_WORK INSTRUCTIONS:_ Please return each line of the listing exactly as given.

***** DATA FOR THIS EXERCISE

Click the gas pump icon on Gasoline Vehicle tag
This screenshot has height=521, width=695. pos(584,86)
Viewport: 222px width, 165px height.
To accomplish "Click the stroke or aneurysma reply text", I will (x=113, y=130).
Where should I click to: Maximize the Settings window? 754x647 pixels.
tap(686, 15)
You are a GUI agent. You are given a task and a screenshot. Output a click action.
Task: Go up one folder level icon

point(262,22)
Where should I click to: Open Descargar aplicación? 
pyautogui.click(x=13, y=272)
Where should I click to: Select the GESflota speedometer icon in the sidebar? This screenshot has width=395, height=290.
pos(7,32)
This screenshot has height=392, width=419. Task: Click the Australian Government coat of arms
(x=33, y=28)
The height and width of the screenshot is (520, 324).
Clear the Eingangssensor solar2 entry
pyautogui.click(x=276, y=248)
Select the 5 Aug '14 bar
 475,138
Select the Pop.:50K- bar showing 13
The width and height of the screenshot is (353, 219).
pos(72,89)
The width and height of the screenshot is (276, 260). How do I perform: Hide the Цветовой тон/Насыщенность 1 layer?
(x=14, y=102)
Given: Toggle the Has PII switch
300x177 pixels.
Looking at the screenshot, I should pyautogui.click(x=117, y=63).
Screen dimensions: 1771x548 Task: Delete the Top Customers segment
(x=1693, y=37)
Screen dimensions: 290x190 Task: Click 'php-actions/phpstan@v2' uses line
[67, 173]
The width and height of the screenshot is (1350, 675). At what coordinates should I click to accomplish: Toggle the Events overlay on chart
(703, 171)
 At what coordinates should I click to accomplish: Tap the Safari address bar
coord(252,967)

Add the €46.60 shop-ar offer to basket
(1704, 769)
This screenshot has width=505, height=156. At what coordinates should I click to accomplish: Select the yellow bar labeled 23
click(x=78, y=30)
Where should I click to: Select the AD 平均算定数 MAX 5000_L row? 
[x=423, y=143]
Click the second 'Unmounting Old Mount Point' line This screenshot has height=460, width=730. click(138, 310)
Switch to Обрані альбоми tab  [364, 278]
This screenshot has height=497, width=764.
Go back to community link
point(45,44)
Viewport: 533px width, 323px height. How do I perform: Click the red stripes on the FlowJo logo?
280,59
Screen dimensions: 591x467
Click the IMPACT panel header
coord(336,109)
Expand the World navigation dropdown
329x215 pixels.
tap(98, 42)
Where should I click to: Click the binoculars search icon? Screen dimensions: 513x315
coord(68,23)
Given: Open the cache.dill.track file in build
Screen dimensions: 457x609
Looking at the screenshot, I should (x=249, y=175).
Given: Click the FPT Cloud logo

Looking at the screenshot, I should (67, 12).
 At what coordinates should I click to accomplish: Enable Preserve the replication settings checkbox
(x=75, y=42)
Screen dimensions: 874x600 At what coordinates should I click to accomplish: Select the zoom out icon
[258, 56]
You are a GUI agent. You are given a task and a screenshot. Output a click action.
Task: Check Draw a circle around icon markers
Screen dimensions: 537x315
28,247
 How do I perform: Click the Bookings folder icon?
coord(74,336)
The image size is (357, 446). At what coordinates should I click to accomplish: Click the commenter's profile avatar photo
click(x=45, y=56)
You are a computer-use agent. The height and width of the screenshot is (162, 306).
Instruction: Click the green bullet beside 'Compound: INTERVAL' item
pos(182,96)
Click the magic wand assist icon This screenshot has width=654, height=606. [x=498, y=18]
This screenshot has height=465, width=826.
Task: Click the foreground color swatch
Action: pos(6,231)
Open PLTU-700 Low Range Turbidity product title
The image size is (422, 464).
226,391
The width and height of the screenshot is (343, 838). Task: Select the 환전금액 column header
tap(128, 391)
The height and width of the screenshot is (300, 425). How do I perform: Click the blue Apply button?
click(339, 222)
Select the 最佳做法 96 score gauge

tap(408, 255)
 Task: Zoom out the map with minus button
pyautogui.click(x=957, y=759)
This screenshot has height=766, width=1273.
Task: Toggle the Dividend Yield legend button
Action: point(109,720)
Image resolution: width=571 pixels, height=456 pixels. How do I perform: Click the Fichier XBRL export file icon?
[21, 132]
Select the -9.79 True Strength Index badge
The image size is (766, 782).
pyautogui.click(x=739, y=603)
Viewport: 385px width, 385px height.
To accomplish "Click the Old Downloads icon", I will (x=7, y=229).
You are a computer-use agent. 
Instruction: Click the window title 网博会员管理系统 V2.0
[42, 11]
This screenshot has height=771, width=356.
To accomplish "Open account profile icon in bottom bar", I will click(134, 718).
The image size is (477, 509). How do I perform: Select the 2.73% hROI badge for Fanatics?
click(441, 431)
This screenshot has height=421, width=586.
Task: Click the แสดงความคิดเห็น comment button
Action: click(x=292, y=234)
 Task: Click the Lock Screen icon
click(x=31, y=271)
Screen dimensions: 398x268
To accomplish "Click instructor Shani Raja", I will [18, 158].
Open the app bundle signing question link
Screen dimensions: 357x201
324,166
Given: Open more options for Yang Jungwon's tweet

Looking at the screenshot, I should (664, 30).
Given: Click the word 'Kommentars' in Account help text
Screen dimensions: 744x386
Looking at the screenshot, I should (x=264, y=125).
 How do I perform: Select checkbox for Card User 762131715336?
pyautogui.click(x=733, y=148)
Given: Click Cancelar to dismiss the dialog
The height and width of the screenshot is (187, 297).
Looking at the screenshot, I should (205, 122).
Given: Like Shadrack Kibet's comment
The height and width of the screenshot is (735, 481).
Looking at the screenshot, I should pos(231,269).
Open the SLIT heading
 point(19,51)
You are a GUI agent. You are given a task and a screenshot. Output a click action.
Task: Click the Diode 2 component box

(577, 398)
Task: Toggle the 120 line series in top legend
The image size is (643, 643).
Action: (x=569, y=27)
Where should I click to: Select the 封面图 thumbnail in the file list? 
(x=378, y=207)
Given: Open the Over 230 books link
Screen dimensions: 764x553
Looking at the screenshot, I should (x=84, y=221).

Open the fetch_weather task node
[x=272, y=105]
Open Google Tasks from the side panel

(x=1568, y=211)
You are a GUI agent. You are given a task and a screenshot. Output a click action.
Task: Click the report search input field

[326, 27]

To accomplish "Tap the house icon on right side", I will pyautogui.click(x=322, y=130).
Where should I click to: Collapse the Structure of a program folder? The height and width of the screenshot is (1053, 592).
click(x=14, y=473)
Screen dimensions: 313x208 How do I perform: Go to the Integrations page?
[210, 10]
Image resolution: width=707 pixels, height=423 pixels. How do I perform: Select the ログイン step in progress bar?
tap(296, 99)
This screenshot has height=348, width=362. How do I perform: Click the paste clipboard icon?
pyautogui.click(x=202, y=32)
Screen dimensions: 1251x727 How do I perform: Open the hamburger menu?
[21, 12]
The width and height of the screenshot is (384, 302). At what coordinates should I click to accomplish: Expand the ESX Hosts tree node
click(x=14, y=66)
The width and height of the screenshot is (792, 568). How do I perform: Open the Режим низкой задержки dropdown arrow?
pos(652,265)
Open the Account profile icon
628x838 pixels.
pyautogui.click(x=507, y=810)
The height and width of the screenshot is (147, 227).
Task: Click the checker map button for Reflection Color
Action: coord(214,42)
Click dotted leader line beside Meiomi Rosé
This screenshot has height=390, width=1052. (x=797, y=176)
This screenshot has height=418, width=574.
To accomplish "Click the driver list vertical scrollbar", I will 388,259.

**********

_FINISHED EXERCISE:_
Click the gas pump icon on Gasoline Vehicle tag
This screenshot has height=521, width=695. pos(584,86)
Viewport: 222px width, 165px height.
To accomplish "Click the stroke or aneurysma reply text", I will (x=113, y=130).
Where should I click to: Maximize the Settings window? 754x647 pixels.
tap(686, 15)
You are a GUI agent. You are given a task and a screenshot. Output a click action.
Task: Go up one folder level icon

point(262,22)
Where should I click to: Open Descargar aplicación? 
pyautogui.click(x=13, y=272)
Where should I click to: Select the GESflota speedometer icon in the sidebar? This screenshot has width=395, height=290.
pos(7,32)
This screenshot has height=392, width=419. Task: Click the Australian Government coat of arms
(x=33, y=28)
The height and width of the screenshot is (520, 324).
Clear the Eingangssensor solar2 entry
pyautogui.click(x=276, y=248)
Select the 5 Aug '14 bar
 475,138
Select the Pop.:50K- bar showing 13
The width and height of the screenshot is (353, 219).
pos(72,89)
The width and height of the screenshot is (276, 260). How do I perform: Hide the Цветовой тон/Насыщенность 1 layer?
(x=14, y=102)
Given: Toggle the Has PII switch
300x177 pixels.
Looking at the screenshot, I should pyautogui.click(x=117, y=63).
Screen dimensions: 1771x548 Task: Delete the Top Customers segment
(x=1693, y=37)
Screen dimensions: 290x190 Task: Click 'php-actions/phpstan@v2' uses line
[67, 173]
The width and height of the screenshot is (1350, 675). At what coordinates should I click to accomplish: Toggle the Events overlay on chart
(703, 171)
 At what coordinates should I click to accomplish: Tap the Safari address bar
coord(252,967)

Add the €46.60 shop-ar offer to basket
(1704, 769)
This screenshot has width=505, height=156. At what coordinates should I click to accomplish: Select the yellow bar labeled 23
click(x=78, y=30)
Where should I click to: Select the AD 平均算定数 MAX 5000_L row? 
[x=423, y=143]
Click the second 'Unmounting Old Mount Point' line This screenshot has height=460, width=730. click(138, 310)
Switch to Обрані альбоми tab  [364, 278]
This screenshot has height=497, width=764.
Go back to community link
point(45,44)
Viewport: 533px width, 323px height. How do I perform: Click the red stripes on the FlowJo logo?
280,59
Screen dimensions: 591x467
Click the IMPACT panel header
coord(336,109)
Expand the World navigation dropdown
329x215 pixels.
tap(98, 42)
Where should I click to: Click the binoculars search icon? Screen dimensions: 513x315
coord(68,23)
Given: Open the cache.dill.track file in build
Screen dimensions: 457x609
Looking at the screenshot, I should (x=249, y=175).
Given: Click the FPT Cloud logo

Looking at the screenshot, I should (67, 12).
 At what coordinates should I click to accomplish: Enable Preserve the replication settings checkbox
(x=75, y=42)
Screen dimensions: 874x600 At what coordinates should I click to accomplish: Select the zoom out icon
[258, 56]
You are a GUI agent. You are given a task and a screenshot. Output a click action.
Task: Check Draw a circle around icon markers
Screen dimensions: 537x315
28,247
 How do I perform: Click the Bookings folder icon?
coord(74,336)
The image size is (357, 446). At what coordinates should I click to accomplish: Click the commenter's profile avatar photo
click(x=45, y=56)
You are a computer-use agent. The height and width of the screenshot is (162, 306).
Instruction: Click the green bullet beside 'Compound: INTERVAL' item
pos(182,96)
Click the magic wand assist icon This screenshot has width=654, height=606. [x=498, y=18]
This screenshot has height=465, width=826.
Task: Click the foreground color swatch
Action: pos(6,231)
Open PLTU-700 Low Range Turbidity product title
The image size is (422, 464).
226,391
The width and height of the screenshot is (343, 838). Task: Select the 환전금액 column header
tap(128, 391)
The height and width of the screenshot is (300, 425). How do I perform: Click the blue Apply button?
click(339, 222)
Select the 最佳做法 96 score gauge

tap(408, 255)
 Task: Zoom out the map with minus button
pyautogui.click(x=957, y=759)
This screenshot has height=766, width=1273.
Task: Toggle the Dividend Yield legend button
Action: point(109,720)
Image resolution: width=571 pixels, height=456 pixels. How do I perform: Click the Fichier XBRL export file icon?
[21, 132]
Select the -9.79 True Strength Index badge
The image size is (766, 782).
pyautogui.click(x=739, y=603)
Viewport: 385px width, 385px height.
To accomplish "Click the Old Downloads icon", I will (x=7, y=229).
You are a computer-use agent. 
Instruction: Click the window title 网博会员管理系统 V2.0
[42, 11]
This screenshot has height=771, width=356.
To accomplish "Open account profile icon in bottom bar", I will click(134, 718).
The image size is (477, 509). How do I perform: Select the 2.73% hROI badge for Fanatics?
click(441, 431)
This screenshot has height=421, width=586.
Task: Click the แสดงความคิดเห็น comment button
Action: click(x=292, y=234)
 Task: Click the Lock Screen icon
click(x=31, y=271)
Screen dimensions: 398x268
To accomplish "Click instructor Shani Raja", I will [18, 158].
Open the app bundle signing question link
Screen dimensions: 357x201
324,166
Given: Open more options for Yang Jungwon's tweet

Looking at the screenshot, I should (664, 30).
Given: Click the word 'Kommentars' in Account help text
Screen dimensions: 744x386
Looking at the screenshot, I should (x=264, y=125).
 How do I perform: Select checkbox for Card User 762131715336?
pyautogui.click(x=733, y=148)
Given: Click Cancelar to dismiss the dialog
The height and width of the screenshot is (187, 297).
Looking at the screenshot, I should (205, 122).
Given: Like Shadrack Kibet's comment
The height and width of the screenshot is (735, 481).
Looking at the screenshot, I should pos(231,269).
Open the SLIT heading
 point(19,51)
You are a GUI agent. You are given a task and a screenshot. Output a click action.
Task: Click the Diode 2 component box

(577, 398)
Task: Toggle the 120 line series in top legend
The image size is (643, 643).
Action: (x=569, y=27)
Where should I click to: Select the 封面图 thumbnail in the file list? 
(x=378, y=207)
Given: Open the Over 230 books link
Screen dimensions: 764x553
Looking at the screenshot, I should (x=84, y=221).

Open the fetch_weather task node
[x=272, y=105]
Open Google Tasks from the side panel

(x=1568, y=211)
You are a GUI agent. You are given a task and a screenshot. Output a click action.
Task: Click the report search input field

[326, 27]

To accomplish "Tap the house icon on right side", I will pyautogui.click(x=322, y=130).
Where should I click to: Collapse the Structure of a program folder? The height and width of the screenshot is (1053, 592).
click(x=14, y=473)
Screen dimensions: 313x208 How do I perform: Go to the Integrations page?
[210, 10]
Image resolution: width=707 pixels, height=423 pixels. How do I perform: Select the ログイン step in progress bar?
tap(296, 99)
This screenshot has height=348, width=362. How do I perform: Click the paste clipboard icon?
pyautogui.click(x=202, y=32)
Screen dimensions: 1251x727 How do I perform: Open the hamburger menu?
[21, 12]
The width and height of the screenshot is (384, 302). At what coordinates should I click to accomplish: Expand the ESX Hosts tree node
click(x=14, y=66)
The width and height of the screenshot is (792, 568). How do I perform: Open the Режим низкой задержки dropdown arrow?
pos(652,265)
Open the Account profile icon
628x838 pixels.
pyautogui.click(x=507, y=810)
The height and width of the screenshot is (147, 227).
Task: Click the checker map button for Reflection Color
Action: coord(214,42)
Click dotted leader line beside Meiomi Rosé
This screenshot has height=390, width=1052. (x=797, y=176)
This screenshot has height=418, width=574.
To accomplish "Click the driver list vertical scrollbar", I will 388,259.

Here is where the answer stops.